begin DOCUMENT SEGMENT
ACTIVATING INFRASTRUCTURES

A genealogically-enriched study of Barcelona’s Municipal Institute of People with Disabilities: a unit of the City Hall that came to articulate the participation of people with disabilities since the 1980s in the development of versions of urban accessibility laws, regulations and infrastructures; also showing observation materials accompanying its workers in their attempts at sensitising citizens and professionals alike

4. Infra-statecraft

  1. Decentering Barcelona’s urban modernism: A ‘Barcelona model’ of accessibility after Franco?
    1. From the City of Wonders to a plurality of extraordinary embodiments
    2. Participatory governance in the Municipal Institute of People with Disabilities
  2. Urban elements: The contested urban infrastructuration of disability rights
  3. Normalising inclusion: The transformation of accessibility regulations into a market-driven extrastatecraft

5. Sensitised technicians

  1. Cultural access: Sensitising citizens and professionals, or how small actors try to affect a big and distributed city hall and beyond
  2. The problems of technical solutions: Bodily diverse revolts and the limits of a sensitised bureaucracy
  3. The perils of ‘social technocracy:’ From an issue of political representation to one of knowledge politics

ACTIVATING PEDAGOGIES

A series of ethnographic reflections on the modes of undertaking anthropological pedagogical work beyond the ‘predicative mode’: mobilising ethnographic material in variegated ways when having to teach architects in training in Germany, experimenting with the space of the design studio project; creating exploratory ‘briefs’ and realistic simulations, becoming fascinated by the power of participatory and speculative toolkits or the design of situations and pedagogic atmospheres whereby to un-learn and re-learn how to design, being affected by a concern for bodily diversity

6. Architectural intraventions

  1. Architecture in crisis
    • A DIY anthropologist in a department of Architecture: Teaching in a ‘predicative’ mode
    • The Partizipatorium: A cycle to debate on the need to sensitise technicians
    • Experimenting with ‘technical democracy’ in design studio projects
  2. Fascinating toolkits: Making speculative devices to experiment with architectural practice otherwise
    • Learning not to see: Prototyping a ManualCad
    • Approaching neurodiverse spatial practices: In search for an alternative to the Bauentwurfslehre
  3. Pedagogic atmospheres: Un-learning to design, re-learning to be affected by bodily diversity
    • Taking a walk with an ethnographer and an architect in dialogue
    • An ode to guidelines: The infimum design of converging singularities?
end DOCUMENT SEGMENT
[GIVEN EXERCISE]
In the table of contents above, since which decade has Barcelona's Municipal Institute of People with Disabilities articulated the participation of people with disabilities?
begin GIVEN ENTRIES
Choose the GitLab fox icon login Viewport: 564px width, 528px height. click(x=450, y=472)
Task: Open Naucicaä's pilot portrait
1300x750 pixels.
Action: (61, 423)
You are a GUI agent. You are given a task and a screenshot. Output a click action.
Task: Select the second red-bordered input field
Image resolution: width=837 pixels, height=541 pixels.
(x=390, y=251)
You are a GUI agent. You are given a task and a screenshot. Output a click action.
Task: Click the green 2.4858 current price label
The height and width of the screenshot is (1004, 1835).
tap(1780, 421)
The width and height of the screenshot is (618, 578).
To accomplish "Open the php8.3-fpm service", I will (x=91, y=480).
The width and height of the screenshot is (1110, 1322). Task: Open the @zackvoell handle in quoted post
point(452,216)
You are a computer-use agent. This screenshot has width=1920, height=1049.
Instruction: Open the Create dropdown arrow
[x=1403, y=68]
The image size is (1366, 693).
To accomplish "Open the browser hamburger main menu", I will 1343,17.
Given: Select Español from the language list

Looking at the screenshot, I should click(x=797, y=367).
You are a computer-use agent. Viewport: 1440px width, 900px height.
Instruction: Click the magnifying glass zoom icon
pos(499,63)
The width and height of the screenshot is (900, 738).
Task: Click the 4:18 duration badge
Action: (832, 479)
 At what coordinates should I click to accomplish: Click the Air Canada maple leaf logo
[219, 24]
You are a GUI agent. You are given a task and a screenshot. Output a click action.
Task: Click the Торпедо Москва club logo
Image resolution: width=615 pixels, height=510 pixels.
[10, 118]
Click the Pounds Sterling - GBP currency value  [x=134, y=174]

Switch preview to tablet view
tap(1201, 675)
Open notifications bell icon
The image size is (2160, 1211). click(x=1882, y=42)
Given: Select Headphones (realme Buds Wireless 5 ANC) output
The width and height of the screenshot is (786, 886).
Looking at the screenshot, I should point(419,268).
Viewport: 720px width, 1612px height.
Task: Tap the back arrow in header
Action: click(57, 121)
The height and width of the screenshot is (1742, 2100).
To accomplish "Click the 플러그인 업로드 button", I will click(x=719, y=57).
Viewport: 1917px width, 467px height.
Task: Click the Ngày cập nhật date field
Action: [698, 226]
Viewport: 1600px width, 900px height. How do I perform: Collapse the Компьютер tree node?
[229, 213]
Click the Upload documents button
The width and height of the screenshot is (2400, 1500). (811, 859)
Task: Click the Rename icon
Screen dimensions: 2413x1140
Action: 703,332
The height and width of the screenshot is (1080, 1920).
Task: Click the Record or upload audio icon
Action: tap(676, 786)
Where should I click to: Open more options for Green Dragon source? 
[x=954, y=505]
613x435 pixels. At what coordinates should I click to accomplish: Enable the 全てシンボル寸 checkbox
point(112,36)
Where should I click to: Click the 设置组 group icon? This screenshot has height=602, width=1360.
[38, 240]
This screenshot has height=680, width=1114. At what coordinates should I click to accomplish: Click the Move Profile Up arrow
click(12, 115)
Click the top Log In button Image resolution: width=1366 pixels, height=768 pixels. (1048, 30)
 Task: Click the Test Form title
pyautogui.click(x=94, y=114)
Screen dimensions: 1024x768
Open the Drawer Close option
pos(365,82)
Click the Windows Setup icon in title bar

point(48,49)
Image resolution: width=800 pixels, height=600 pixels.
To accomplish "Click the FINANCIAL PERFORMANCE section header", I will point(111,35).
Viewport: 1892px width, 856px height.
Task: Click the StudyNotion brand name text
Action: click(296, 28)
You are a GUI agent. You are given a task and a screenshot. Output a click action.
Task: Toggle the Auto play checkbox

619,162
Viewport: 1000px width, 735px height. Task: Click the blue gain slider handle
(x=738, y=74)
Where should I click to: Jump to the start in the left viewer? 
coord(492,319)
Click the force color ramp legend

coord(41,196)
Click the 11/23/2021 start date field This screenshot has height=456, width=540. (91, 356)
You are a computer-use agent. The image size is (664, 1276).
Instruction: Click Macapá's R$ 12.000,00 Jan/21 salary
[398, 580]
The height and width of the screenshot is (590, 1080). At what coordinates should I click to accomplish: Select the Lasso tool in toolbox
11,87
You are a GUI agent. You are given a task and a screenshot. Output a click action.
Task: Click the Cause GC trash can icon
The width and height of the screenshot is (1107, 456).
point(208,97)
end GIVEN ENTRIES
[RESULT OF THE EXERCISE]
Since the 1980s.